● **What this task involves**
Include only the line with "Игдисамов: без Кисляка" and the lines after it, each reproduced exactly as it stands in the entries below.

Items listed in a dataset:
--------------------------------

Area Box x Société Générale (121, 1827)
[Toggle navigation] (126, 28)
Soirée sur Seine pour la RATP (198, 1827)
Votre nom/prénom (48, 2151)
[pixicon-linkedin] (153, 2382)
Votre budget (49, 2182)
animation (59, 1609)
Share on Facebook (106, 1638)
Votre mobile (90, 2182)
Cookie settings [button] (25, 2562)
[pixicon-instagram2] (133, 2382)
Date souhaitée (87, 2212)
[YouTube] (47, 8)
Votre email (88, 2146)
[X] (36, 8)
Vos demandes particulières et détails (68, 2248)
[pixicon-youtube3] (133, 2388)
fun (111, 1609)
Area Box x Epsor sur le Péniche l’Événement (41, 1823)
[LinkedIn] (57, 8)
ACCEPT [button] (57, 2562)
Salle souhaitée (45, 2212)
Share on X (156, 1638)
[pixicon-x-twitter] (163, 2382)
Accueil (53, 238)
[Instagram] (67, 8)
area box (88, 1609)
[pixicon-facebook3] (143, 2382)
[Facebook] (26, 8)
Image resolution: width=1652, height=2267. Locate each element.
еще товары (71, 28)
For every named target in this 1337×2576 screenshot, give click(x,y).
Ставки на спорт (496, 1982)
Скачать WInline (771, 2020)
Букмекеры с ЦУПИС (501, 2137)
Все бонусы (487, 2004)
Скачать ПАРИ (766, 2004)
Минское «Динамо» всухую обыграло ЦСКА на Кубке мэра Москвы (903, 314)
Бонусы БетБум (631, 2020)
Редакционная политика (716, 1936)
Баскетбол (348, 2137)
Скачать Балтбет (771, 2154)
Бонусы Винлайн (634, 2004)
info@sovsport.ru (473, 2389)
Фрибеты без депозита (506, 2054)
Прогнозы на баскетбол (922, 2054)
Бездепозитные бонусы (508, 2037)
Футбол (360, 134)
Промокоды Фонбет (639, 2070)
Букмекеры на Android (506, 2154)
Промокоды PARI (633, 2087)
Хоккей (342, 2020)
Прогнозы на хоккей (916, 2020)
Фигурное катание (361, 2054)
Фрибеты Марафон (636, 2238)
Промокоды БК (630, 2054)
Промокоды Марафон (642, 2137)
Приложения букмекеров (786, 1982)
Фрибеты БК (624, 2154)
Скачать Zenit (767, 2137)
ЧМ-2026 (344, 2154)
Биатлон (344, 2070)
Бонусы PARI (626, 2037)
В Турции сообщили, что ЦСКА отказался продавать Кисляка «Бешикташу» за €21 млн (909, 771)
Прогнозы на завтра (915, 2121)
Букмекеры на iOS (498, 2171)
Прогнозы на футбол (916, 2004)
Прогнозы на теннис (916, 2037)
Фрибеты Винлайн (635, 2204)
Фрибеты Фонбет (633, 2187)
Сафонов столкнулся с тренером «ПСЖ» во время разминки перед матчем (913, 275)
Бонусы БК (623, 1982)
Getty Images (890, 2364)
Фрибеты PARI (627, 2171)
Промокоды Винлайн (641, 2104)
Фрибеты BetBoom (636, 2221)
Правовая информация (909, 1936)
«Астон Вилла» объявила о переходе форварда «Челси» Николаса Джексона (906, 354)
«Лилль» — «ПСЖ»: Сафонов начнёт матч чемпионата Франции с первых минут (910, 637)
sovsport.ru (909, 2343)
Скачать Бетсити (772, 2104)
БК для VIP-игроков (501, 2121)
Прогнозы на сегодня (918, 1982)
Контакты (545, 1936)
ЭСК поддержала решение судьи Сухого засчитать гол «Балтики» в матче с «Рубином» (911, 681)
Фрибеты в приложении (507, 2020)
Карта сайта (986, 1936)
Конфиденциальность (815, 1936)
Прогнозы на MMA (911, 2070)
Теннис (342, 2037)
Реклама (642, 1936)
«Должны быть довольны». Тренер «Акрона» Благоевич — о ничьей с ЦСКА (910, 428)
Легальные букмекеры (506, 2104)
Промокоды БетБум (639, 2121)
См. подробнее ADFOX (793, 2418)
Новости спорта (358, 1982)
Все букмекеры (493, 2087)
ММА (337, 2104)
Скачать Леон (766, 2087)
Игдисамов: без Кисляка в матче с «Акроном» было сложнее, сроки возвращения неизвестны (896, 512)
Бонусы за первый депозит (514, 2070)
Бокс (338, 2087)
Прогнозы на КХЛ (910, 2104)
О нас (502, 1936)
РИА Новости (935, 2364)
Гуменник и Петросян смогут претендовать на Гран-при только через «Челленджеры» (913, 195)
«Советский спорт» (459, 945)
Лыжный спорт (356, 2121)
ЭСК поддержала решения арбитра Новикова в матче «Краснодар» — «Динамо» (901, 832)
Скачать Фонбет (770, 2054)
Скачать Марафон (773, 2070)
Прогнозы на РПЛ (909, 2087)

--------------------------------

● **Result of this exercise**
Игдисамов: без Кисляка в матче с «Акроном» было сложнее, сроки возвращения неизвестны (896, 512)
Бонусы за первый депозит (514, 2070)
Бокс (338, 2087)
Прогнозы на КХЛ (910, 2104)
О нас (502, 1936)
РИА Новости (935, 2364)
Гуменник и Петросян смогут претендовать на Гран-при только через «Челленджеры» (913, 195)
«Советский спорт» (459, 945)
Лыжный спорт (356, 2121)
ЭСК поддержала решения арбитра Новикова в матче «Краснодар» — «Динамо» (901, 832)
Скачать Фонбет (770, 2054)
Скачать Марафон (773, 2070)
Прогнозы на РПЛ (909, 2087)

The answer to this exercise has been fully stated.